Extract to read
╭──
# Last year closing merit of SMDC.



## Shady (Oct 5, 2016)

Hi everyone. So my aggregate is 82.3%. I'm really looking forward to get into Shalamar medical college. What are my chances? Plus what was the closing meri last year for MBBS?


----------



## 98233 (Aug 8, 2016)

I went to SMDC to submit the forms and they said the merit last year was 79.8 or something like that. But it's hard to believe because I've heard FMH closed at 82% and shalamar is mostly above it. But if they said its around 80 it must be. You have a very good chance to get in though. I have somewhat similar merit and im applying there too. Best of luck to you too!


----------



## Shady (Oct 5, 2016)

Really? They said it was around 80? :!: What i've heard it was around 82 something..
Anyways best of luck to both of usHave you applied somewhere else?


----------



## MaK96 (Nov 17, 2015)

It was around 80% last year.

*This year it will supposedly go higher cz people got a whole lot of marks (compared to previous years)*


----------



## 98233 (Aug 8, 2016)

It varies every year. Some years its 80 other year's its 81 or 82. But I've never heard of higher than that. Their interview weighs 4% so try to score higher on that. Yes I applied to govt on foreign seat. And also to cmh Lmdc sharif and fmh. What about you?
╰──
Provided records
╭──
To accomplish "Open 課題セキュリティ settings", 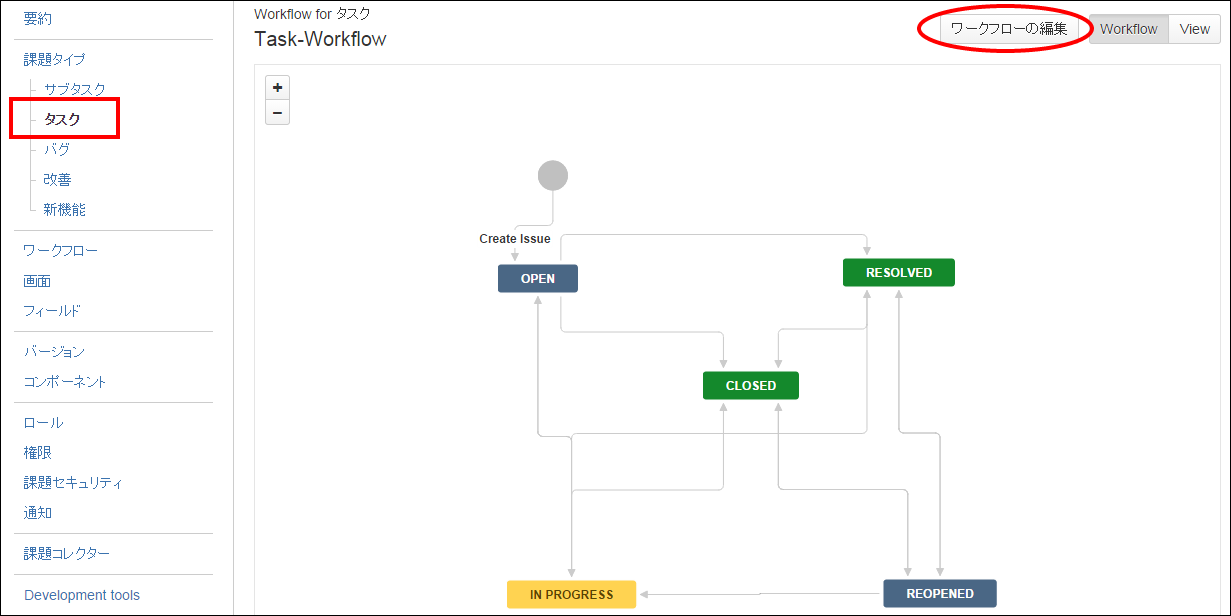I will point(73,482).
╰──
╭──
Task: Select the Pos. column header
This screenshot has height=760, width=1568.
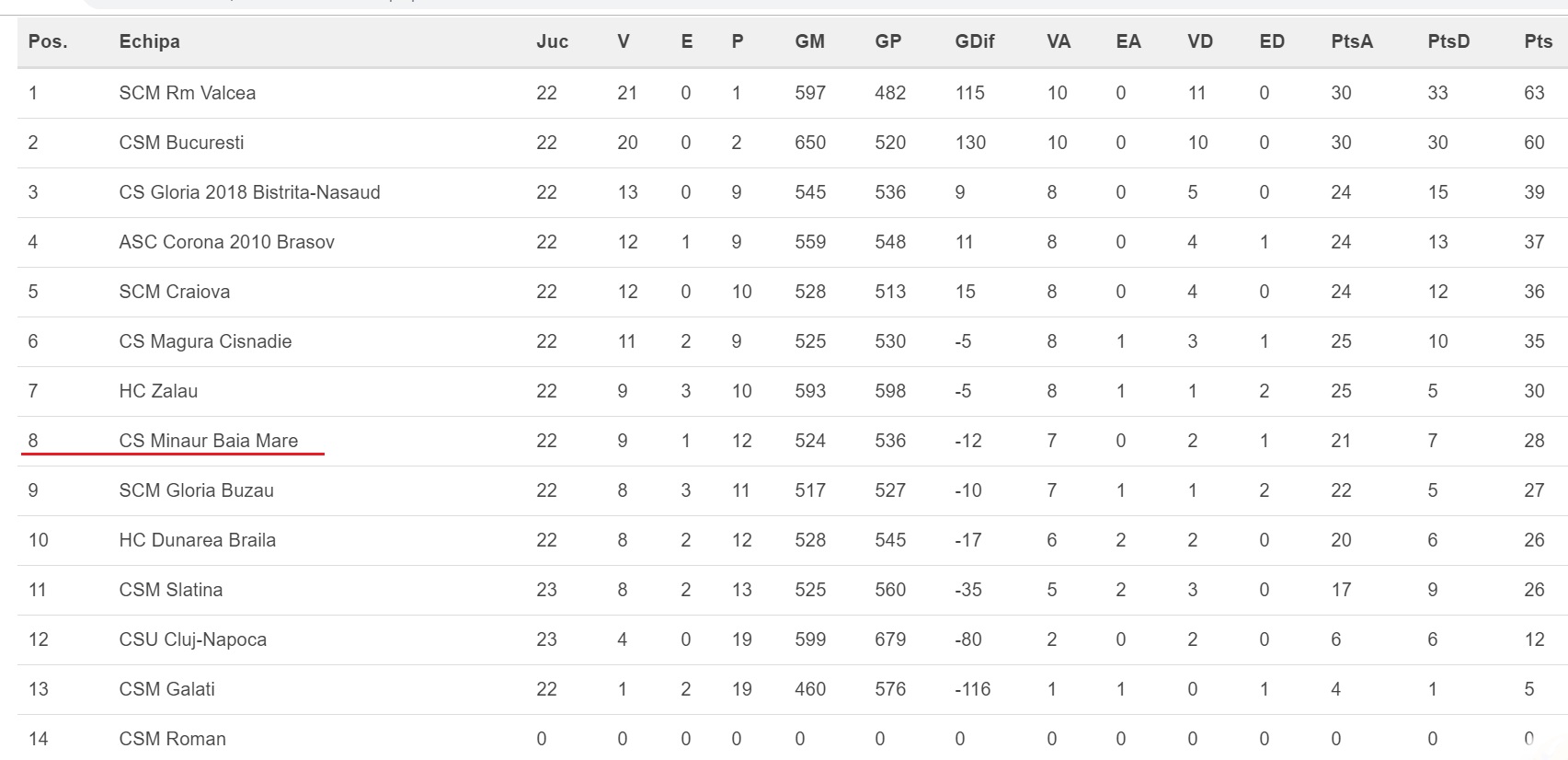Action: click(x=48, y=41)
╰──
What you will do
Transcribe the forum thread on SMDC's closing merit from "It varies every" up to and including "What about you?". The records have no connection to the forum thread on SMDC's closing merit.

Response for this exercise
It varies every year. Some years its 80 other year's its 81 or 82. But I've never heard of higher than that. Their interview weighs 4% so try to score higher on that. Yes I applied to govt on foreign seat. And also to cmh Lmdc sharif and fmh. What about you?